Cette notion est venue effectivement se substituer en grande partie à l’ancienne obsession des Etats, à savoir, la compétitivité, qui est également une notion relative. La compétitivité repose elle aussi sur la concurrence. Elle permettait de comparer les nations ou les entreprises les unes par rapport aux autres. Reste que si la notion de souveraineté est devenue la nouvelle matrice pour comprendre les politiques économiques, c’est certainement parce qu’elle permet de nouvelles justifications pour l’intervention économique des Etats… Et ce, même si c’est un terme qui reste surtout utilisé en France, c’est-à-dire un pays qui a une conscience de son rôle dans le monde, qui a beaucoup prôné son autonomie politique dans les relations internationales… En France, la souveraineté semble bien une nouvelle obsession, très présente dans le discours politique.
Dans les algorithmes : Vous expliquez d’ailleurs que la notion de souveraineté se réduit très souvent à une forme de patriotisme économique qui semble « anachronique », comme si une forme d’autonomie ou d’autarcie était encore possible dans un monde globalisé. Bien souvent, elle s’exprime sous la forme d’une préférence nationale : qui va du acheter français, au produire français ou donner la préférence aux entreprises françaises, comme le propose « Je choisis la French Tech ». Et ce alors que la « nationalité » d’un produit, d’une solution voire d’une entreprise semblent de plus en plus difficile à établir… Le « fabriqué en France » lui-même signifie seulement qu’une partie significative de la fabrication a été réalisée en France. La montée de l’enjeu de la souveraineté est-elle une réponse à l’incompréhension de la mondialisation et de ses effets, c’est-à-dire une réponse à la crise économique de 2008 et la longue désindustrialisation ? Y a-t-il un risque à confondre la question de la souveraineté économique avec celle du patriotisme économique ? Pourquoi n’est-ce pas nécessairement la même chose ?
Sarah Guillou : En effet, je pense que le patriotisme économique est une notion assez anachronique compte tenu du fonctionnement de l’économie mondiale. La fragmentation des chaînes de production mondiales fait que les produits comme les services, aujourd’hui, sont issus de l’assemblage d’éléments matériels et immatériels qui viennent d’innombrables parties du monde. Et c’est encore plus vrai de tous les produits qui ont un contenu technologique élevé en raison d’une polarisation de la fabrication de certains composants technologiques et électroniques, comme les minerais rares. Et aussi en raison du fait que le contenu immatériel est très élevé et que cette immatérialité, elle, est très facile à faire voyager. Enfin, la globalisation rend l’approvisionnement comme la localisation de la production plus optimisable.

■ ■ ■

TRAVAIL DEMANDÉ:
Recopiez fidèlement, dans le texte ci-dessus sur la souveraineté économique, le passage qui commence aux mots « Sarah Guillou : En » et se termine après « production plus optimisable. ».

[Enregistrements extraits]
■ ■ ■

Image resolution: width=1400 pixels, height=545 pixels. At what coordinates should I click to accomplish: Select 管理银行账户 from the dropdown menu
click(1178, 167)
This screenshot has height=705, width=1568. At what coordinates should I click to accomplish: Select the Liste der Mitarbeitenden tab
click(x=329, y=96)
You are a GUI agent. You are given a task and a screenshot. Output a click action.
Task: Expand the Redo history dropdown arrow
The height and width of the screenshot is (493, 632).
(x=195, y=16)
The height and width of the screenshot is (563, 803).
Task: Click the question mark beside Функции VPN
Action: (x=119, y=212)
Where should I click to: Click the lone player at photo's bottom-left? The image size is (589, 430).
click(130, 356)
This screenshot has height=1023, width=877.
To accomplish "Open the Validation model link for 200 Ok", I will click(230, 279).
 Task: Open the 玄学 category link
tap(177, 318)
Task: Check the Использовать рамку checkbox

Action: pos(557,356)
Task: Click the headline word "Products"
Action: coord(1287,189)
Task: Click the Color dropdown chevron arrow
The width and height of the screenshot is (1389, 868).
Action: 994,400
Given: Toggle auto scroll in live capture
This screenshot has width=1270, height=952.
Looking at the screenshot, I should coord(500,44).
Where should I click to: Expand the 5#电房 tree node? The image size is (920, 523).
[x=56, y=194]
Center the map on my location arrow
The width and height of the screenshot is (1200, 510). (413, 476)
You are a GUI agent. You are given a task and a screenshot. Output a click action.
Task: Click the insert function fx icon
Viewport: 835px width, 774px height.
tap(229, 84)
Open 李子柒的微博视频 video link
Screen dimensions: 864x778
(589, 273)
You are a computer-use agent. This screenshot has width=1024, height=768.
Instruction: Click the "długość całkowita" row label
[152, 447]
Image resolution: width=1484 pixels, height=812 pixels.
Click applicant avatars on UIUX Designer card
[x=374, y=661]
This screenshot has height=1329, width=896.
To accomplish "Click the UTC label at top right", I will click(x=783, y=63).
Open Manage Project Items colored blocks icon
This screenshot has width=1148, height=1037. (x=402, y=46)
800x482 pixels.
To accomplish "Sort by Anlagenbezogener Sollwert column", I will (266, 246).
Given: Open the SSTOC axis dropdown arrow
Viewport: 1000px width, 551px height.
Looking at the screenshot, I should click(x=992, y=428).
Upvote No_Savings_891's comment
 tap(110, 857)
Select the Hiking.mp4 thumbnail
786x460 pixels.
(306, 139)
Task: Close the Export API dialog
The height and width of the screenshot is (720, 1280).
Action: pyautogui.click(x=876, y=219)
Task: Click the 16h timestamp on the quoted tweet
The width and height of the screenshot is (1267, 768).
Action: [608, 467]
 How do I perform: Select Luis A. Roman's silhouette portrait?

■ ■ ■

RÉPONSE RÉDIGÉE:
Sarah Guillou : En effet, je pense que le patriotisme économique est une notion assez anachronique compte tenu du fonctionnement de l’économie mondiale. La fragmentation des chaînes de production mondiales fait que les produits comme les services, aujourd’hui, sont issus de l’assemblage d’éléments matériels et immatériels qui viennent d’innombrables parties du monde. Et c’est encore plus vrai de tous les produits qui ont un contenu technologique élevé en raison d’une polarisation de la fabrication de certains composants technologiques et électroniques, comme les minerais rares. Et aussi en raison du fait que le contenu immatériel est très élevé et que cette immatérialité, elle, est très facile à faire voyager. Enfin, la globalisation rend l’approvisionnement comme la localisation de la production plus optimisable.